Source extract
NUTS / Funnel Lab
See why NUTS can fix path-length tuning and still fail on bad hierarchical geometry. The real choice is often centered vs non-centered coordinates, not sampler branding.
NUTS / Funnel Lab
Geometry decides whether warmup can save the run
Watch the same hierarchical model in two coordinate systems. The centered form can squeeze into a sharp funnel neck; the non-centered form spreads that geometry back onto a friendlier latent scale. NUTS adapts path length, but it still inherits the geometry you hand it.
Blue or green points are posterior mass, the dashed path is the adapted trajectory, and rose crosses mark where divergences cluster first.
Centered hierarchy
Local effects are stored directly, so weak data forces the sampler through a narrow scale-dependent neck.
Bulk ESS / 1k draws
211
What to watch
Neck pinches, path kinks, and divergences cluster where the local scale collapses.

Material
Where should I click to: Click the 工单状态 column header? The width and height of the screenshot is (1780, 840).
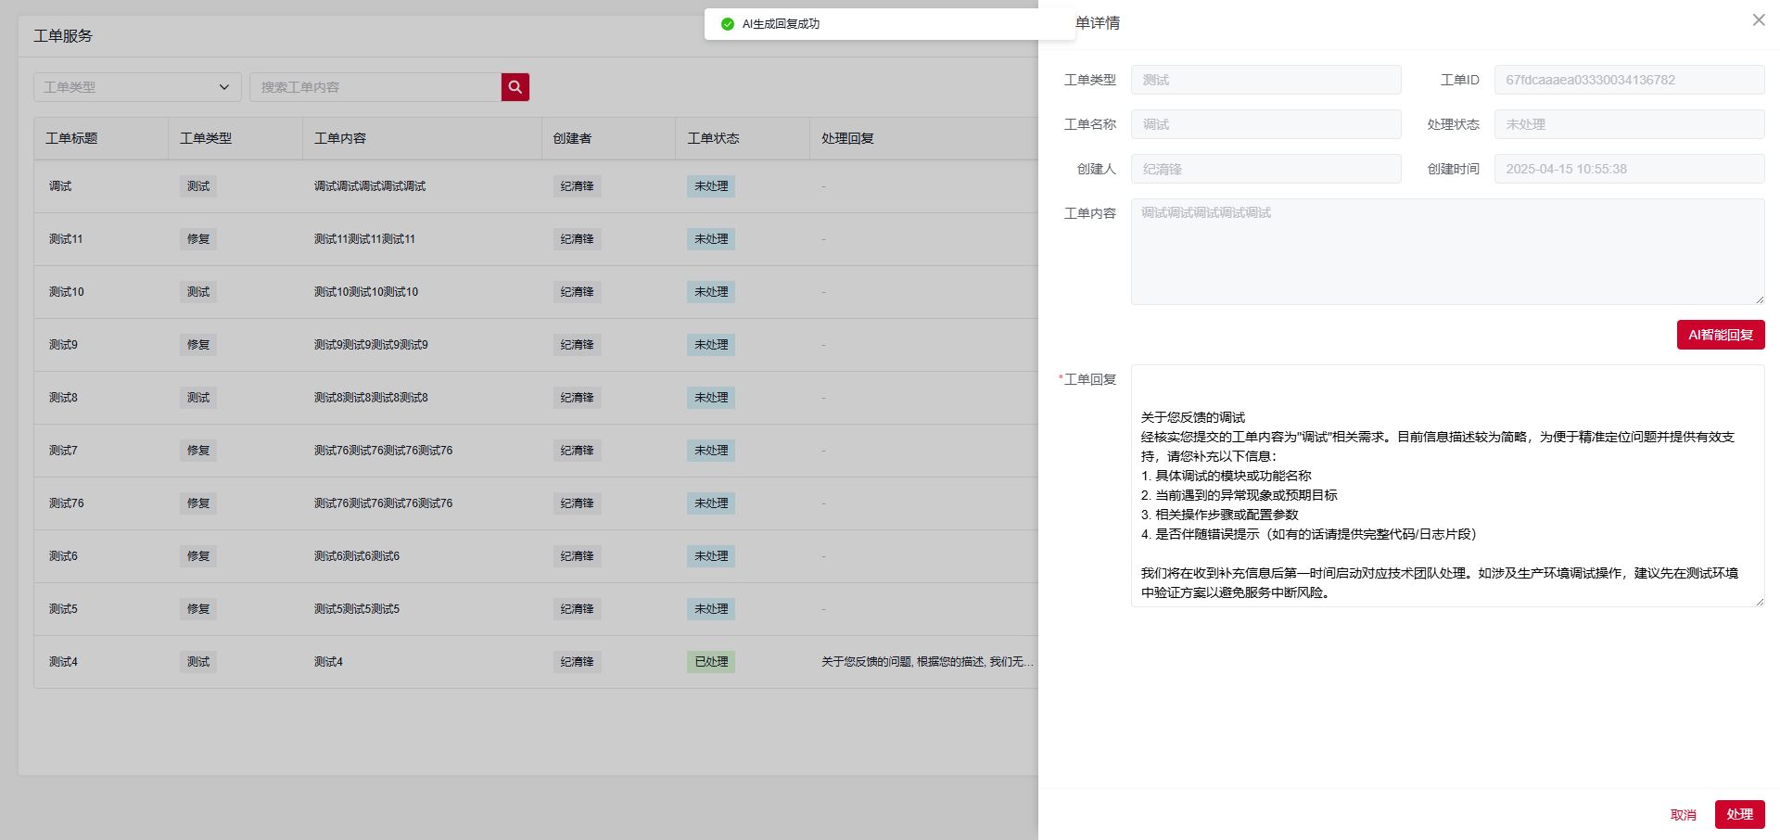coord(713,138)
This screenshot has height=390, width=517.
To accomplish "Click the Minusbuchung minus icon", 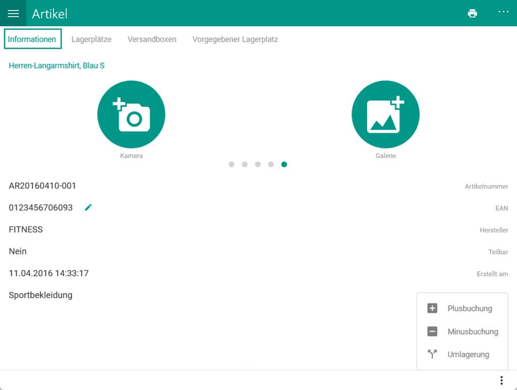I will tap(432, 332).
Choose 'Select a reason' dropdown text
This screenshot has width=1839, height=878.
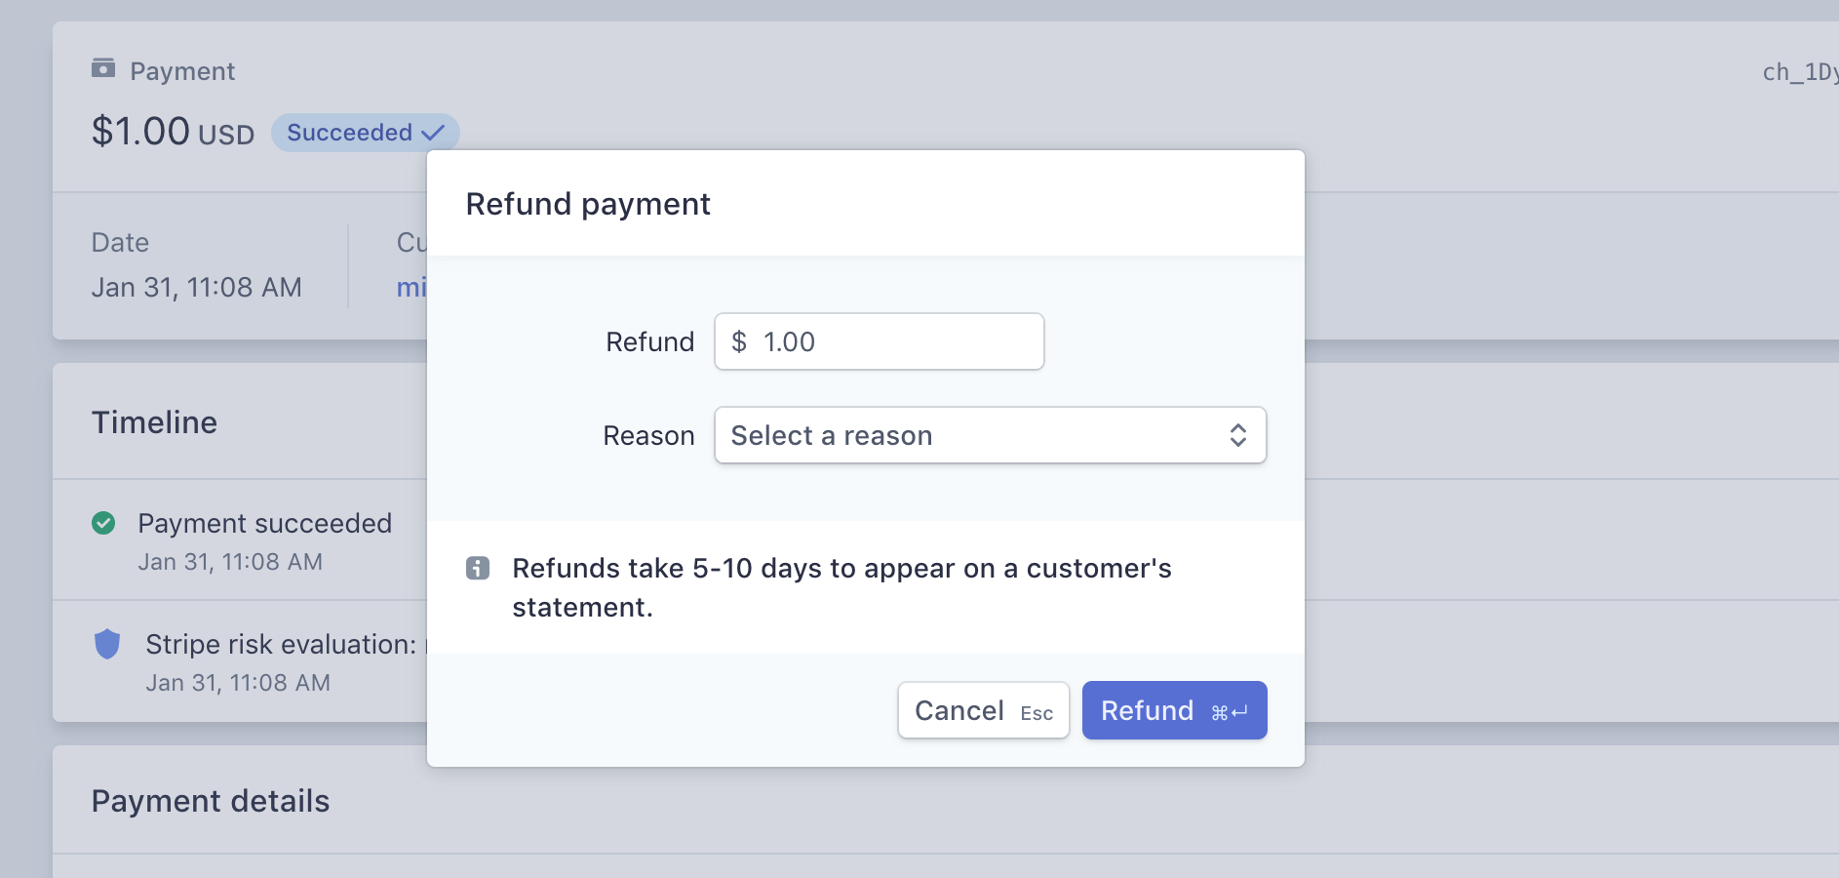click(832, 435)
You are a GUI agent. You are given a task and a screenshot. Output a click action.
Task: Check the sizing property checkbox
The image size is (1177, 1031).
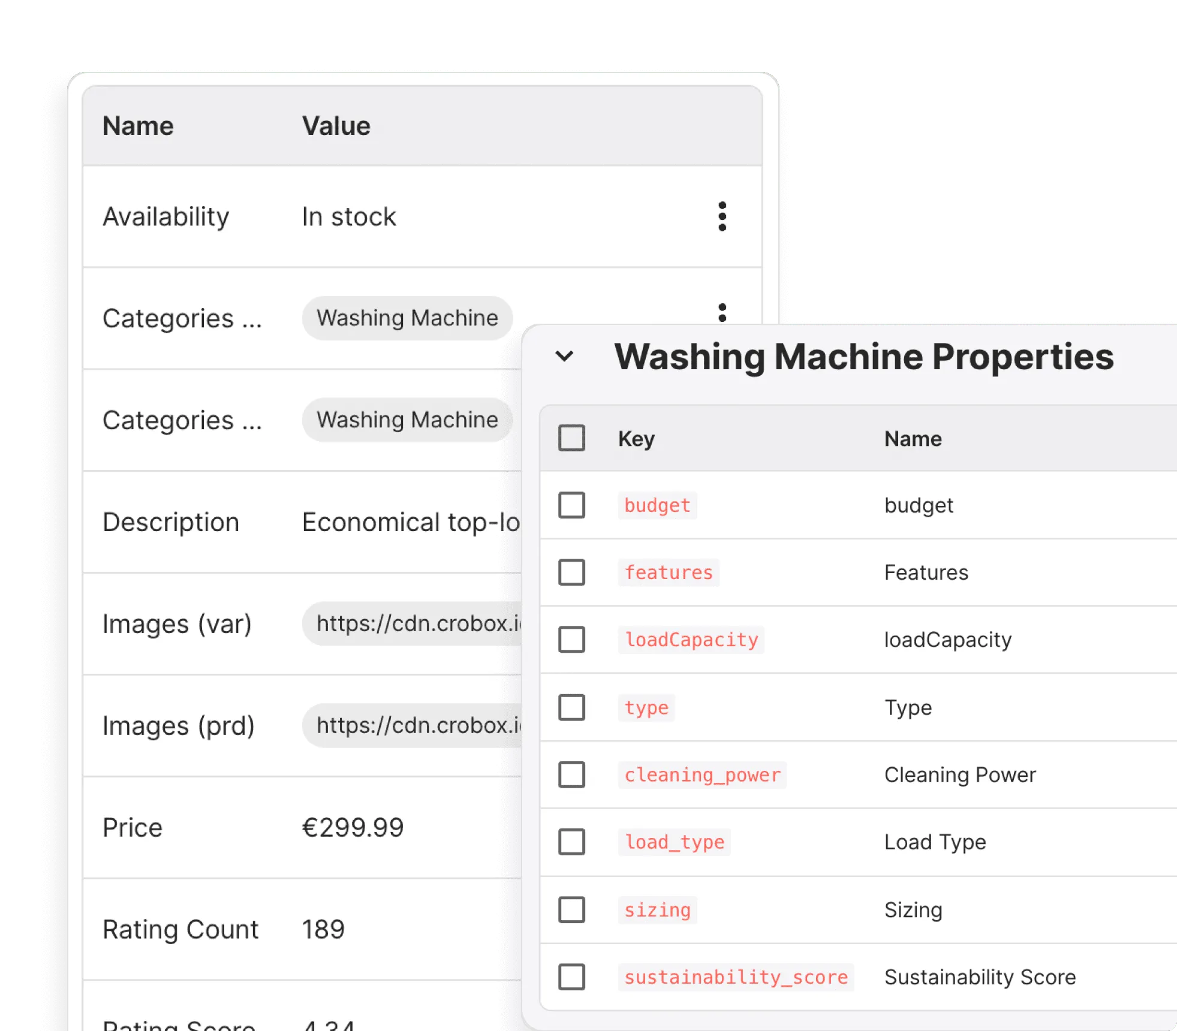571,910
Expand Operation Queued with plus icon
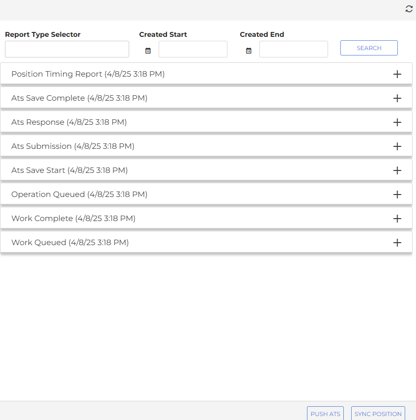 point(397,195)
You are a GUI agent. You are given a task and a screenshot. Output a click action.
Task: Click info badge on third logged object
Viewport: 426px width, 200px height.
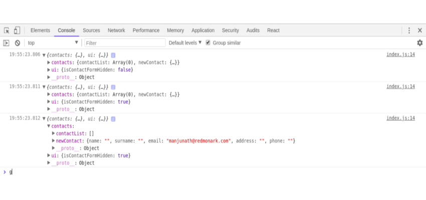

Given exercise A
Answer these from the NUTS funnel page:
(i) What do the rose crosses mark?
(ii) In the centered hierarchy, how are local effects stored?
(iii) What does NUTS adapt, according to the page?
Given exercise B
Continue the NUTS funnel page from its last line.

Task answer A
(i) Where divergences cluster first.
(ii) Directly.
(iii) Path length.

Task answer B
Non-centered hierarchy
Local effects move onto a standard-normal base scale, so the same posterior becomes much easier for HMC and NUTS to traverse.
Bulk ESS / 1k draws
465
What to watch
Cloud stays close to isotropic and the adapted path spends more time exploring than recovering.
Low strength means the shared scale parameter dominates. High strength means each group effect is pinned down by its own likelihood.
This bundles step size ambition and how hard the sampler tries to move through the posterior in one trajectory. High values reveal bad geometry faster.
Try this
Start with the weak-data funnel preset. Then keep the same weak data regime and reduce aggressiveness. You should see tuning help a little, but the non-centered panel remains much easier because the real fix is geometric.
Scenario note
Centered geometry pinches into a narrow neck, so aggressive integration throws divergences there first.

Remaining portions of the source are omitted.